--- Text for analysis ---
On Wednesday I had to be at the hospital at 9:30 for a tilt table test at 10. All in all that test wasn't too hard they hooked me up to all these different monitors and then had me lay there while they monitored me heart rate and blood pressure. The they moved the table so that I was standing and asked me to tell them about any symptoms I felt. After about 30 minutes the test was over and the doctor came in to tell us the results; the test was negative for any sort of autonomic dysfunction but these is a chance that it was a false negative and about then she left. We got up to leave and that was when my frustration caught up to me and I started crying because I am so tired of being put through all of these medical tests to still not know what is wrong with me. The nurse that was with me felt so bad that she took me back to the room filled with prizes that they usually give younger kids and let me pick out a few things, which didn't help my frustration much but gave me time to stop crying. All in all emotions have ran high while I've been at the hospital this week, and I am frustrated with all that's going on and still not knowing what is going on inside my own body.

Monday, July 29, 2013

Sometimes you just have to Vent!

--- Source data ---
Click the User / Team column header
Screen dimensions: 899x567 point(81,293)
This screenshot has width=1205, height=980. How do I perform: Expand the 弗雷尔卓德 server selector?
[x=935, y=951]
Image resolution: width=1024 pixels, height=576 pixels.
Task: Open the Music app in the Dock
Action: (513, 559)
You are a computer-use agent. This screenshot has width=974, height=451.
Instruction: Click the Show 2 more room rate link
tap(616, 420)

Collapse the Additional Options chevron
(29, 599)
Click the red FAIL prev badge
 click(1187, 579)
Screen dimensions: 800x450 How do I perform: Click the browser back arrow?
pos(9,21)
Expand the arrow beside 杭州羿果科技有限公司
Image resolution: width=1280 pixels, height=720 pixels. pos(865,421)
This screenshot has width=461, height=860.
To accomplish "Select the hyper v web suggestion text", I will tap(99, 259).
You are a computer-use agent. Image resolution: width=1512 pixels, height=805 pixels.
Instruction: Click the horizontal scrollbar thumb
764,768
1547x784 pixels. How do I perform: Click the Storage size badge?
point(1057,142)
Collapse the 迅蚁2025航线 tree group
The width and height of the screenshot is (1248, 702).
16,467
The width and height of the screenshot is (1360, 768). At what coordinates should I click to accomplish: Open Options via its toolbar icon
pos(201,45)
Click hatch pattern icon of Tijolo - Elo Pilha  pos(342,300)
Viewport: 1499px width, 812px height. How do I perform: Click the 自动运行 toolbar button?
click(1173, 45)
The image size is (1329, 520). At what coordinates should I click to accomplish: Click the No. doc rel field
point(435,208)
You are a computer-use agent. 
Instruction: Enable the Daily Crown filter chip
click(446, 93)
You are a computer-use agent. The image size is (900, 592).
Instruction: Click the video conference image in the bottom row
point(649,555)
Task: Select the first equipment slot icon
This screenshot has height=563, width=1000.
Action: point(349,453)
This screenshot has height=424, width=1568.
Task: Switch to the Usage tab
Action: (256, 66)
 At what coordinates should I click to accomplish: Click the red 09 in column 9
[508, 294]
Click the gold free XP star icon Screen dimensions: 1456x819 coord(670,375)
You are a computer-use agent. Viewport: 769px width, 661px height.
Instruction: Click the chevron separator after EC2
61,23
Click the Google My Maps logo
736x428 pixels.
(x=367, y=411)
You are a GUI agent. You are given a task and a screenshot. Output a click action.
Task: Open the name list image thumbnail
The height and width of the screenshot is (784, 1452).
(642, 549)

--- Task item ---
Print the text about the tilt table test in full, word for word. The records have no connection to the text about the tilt table test.

--- Exercise answer ---
On Wednesday I had to be at the hospital at 9:30 for a tilt table test at 10. All in all that test wasn't too hard they hooked me up to all these different monitors and then had me lay there while they monitored me heart rate and blood pressure. The they moved the table so that I was standing and asked me to tell them about any symptoms I felt. After about 30 minutes the test was over and the doctor came in to tell us the results; the test was negative for any sort of autonomic dysfunction but these is a chance that it was a false negative and about then she left. We got up to leave and that was when my frustration caught up to me and I started crying because I am so tired of being put through all of these medical tests to still not know what is wrong with me. The nurse that was with me felt so bad that she took me back to the room filled with prizes that they usually give younger kids and let me pick out a few things, which didn't help my frustration much but gave me time to stop crying. All in all emotions have ran high while I've been at the hospital this week, and I am frustrated with all that's going on and still not knowing what is going on inside my own body.

Monday, July 29, 2013

Sometimes you just have to Vent!